Vanessa Barnett is a lawyer who helps clients who are using technology and data to innovate or disrupt established ways of doing things, with particular expertise in Internet/platform based business models. She likes working with people who are changing the status quo. She has supported her clients from household-name global brands to nimble start-ups do this for over 15 years, first as a partner at two traditional City firms and now at disruptor law firm Keystone Law. She regularly advises boards on legal matters and strategy in her role as a lawyer. Vanessa has a specific interest in the cross over between technology, intellectual property and data, and right now is spending most of her working time advising on data related projects. She holds a degree in Law from Exeter University, is the founding author of the Internet section of Practical Commercial Precedents and sits on its editorial board. She is also on the editorial board of Digital Business Lawyer.

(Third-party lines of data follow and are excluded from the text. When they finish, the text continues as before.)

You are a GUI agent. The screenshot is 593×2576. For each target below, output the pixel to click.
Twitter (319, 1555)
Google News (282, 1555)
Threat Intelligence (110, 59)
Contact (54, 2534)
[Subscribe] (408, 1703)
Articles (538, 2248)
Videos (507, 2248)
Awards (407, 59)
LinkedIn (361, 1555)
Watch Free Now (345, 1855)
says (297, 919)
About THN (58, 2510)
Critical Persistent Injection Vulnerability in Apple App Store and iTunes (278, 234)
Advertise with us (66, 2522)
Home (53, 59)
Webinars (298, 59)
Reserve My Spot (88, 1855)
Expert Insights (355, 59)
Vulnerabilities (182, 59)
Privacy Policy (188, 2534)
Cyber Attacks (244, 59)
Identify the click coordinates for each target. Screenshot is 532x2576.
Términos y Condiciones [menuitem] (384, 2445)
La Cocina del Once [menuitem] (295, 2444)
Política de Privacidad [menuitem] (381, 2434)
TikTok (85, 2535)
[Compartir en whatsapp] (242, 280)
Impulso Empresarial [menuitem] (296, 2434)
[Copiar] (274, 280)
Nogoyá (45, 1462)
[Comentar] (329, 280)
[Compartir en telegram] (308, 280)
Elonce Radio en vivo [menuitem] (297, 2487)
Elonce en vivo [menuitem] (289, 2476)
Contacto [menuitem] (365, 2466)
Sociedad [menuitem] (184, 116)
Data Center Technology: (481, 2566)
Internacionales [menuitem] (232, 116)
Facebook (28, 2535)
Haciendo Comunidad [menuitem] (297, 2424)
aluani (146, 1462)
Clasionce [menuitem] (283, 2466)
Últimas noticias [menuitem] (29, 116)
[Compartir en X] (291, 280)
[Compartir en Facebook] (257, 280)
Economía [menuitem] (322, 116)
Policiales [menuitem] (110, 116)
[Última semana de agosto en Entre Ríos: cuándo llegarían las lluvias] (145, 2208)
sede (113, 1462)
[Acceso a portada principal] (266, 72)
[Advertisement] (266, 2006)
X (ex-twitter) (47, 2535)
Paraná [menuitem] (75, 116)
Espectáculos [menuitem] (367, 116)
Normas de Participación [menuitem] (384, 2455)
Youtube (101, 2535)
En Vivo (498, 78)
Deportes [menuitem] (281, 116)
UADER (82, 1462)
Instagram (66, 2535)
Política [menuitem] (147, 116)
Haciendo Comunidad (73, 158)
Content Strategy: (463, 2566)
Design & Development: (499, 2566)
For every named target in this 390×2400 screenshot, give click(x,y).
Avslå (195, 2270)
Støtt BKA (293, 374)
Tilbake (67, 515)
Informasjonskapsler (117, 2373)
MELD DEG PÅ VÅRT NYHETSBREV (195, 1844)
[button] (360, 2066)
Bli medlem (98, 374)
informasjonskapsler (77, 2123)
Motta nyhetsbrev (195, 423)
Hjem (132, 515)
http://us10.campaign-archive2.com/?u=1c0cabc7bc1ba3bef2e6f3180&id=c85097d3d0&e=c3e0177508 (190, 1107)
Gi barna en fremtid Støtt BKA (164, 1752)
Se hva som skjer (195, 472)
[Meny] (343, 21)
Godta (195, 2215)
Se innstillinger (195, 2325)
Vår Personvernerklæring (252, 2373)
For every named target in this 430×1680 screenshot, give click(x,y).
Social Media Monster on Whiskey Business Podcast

Helen Turvey has spent the past two decades working to make philanthropy better. She is honoured to have spent over half of that time working with the Shuttleworth Foundation, an organisation brave and nimble enough to be truly experimental in their approach to changing the world and its own DNA along with it. Having spent time at the beginning of her career travelling, learning and keynoting on most continents, Helen now spends her time working with the Fellows and Alumni of the Foundation, building, supporting, strengthening and enabling leaders who iterate towards a more open and equitable world. She is also on the board of several organisations that drive open ideals.
Irina is the Director of Standards and Interoperability at NHSX and is passionate about products and using technology to make things better. She spent many years working on open data at Open Knowledge (as one of the directors and ckan product owner), at web startups, and most recently as a product lead or data consultant for W3C, Open Data Institute and the UK, Dubai and UAE governments. She co-founded redecentralize.org — a project to promote and bring together people working on and interested in decentralised digital technologies.
Jarmo Eskelinen is a smart city & data expert, based at the University of Edinburgh as the Executive Director of the Data Driven Innovation (DDI) programme. The 15-year, £660m DDI Programme is an investment and innovation initiative spanning across ten industry domains from creative industries to healthcare and robotics.
Previously Jarmo has been the CITO of the Future Cities Catapult, founder and CEO of Forum Virium innovation lab of the City of Helsinki and Executive Director of the Aalto University Media Centre.
Jarmo is a member of the Smart London Board, founder of the Open & Agile Smart Cities network and former President of the European Network of Living Labs ENoLL. He buys too many vinyl records and loves cycling in cities.
Tim Hubbard is Professor of Bioinformatics and Head of Department of Medical and Molecular Genetics at King’s College London. He is also Head of Genome Analysis at Genomics England, a company established by the UK government to execute the 100,000 Genome Project, which aims to mainstream the use of whole genome sequence analysis for treatment in the UK National Health Service (NHS). From 1997-2013 he worked at the Wellcome Trust Sanger Institute where he was one of the organisers of the sequencing of the human genome. In 1999 he co-founded the Ensembl project to analysis, organise and provide access to the human genome and from 2007 led the GENCODE project to annotate the structure of all human genes. He is an advocate of the benefits of open access and open data release for science and society as a whole and has served on multiple national information access advisory boards including Europe PMC (PubMedCentral) the repository for open access publications. He received his BA from Cambridge University (UK), and PhD from Birkbeck College, University of London (UK).
Johnny West is director of OpenOil, a Berlin-based consultancy which uses open data and methodologies to build investment-grade financial and commercial analysis for governments and societies of their natural resource assets. He sits on the Advisory Board of FAST, the only open source financial modelling standard, and is an alumnus of the Shuttleworth Foundation Fellowship. Johnny started professional life as a journalist for Reuters in the Middle East (and more recently wrote a book about the Arab Spring), then went into online journalism in the mid-1990s, and media development around the world, heading Internews Europe, an international NGO, where he commissioned a substantial extension of ToR anonymity software into repressive countries. OpenOil’s work is guided by the belief that any effective response to climate change and other planetary boundaries needs a comprehensive open database of natural resources, and the analysis on top of it to feed public policy making. Johnny speaks French, Arabic, German, Spanish and Persian and is passionate about the potential of open knowledge system in the non-Anglophone space.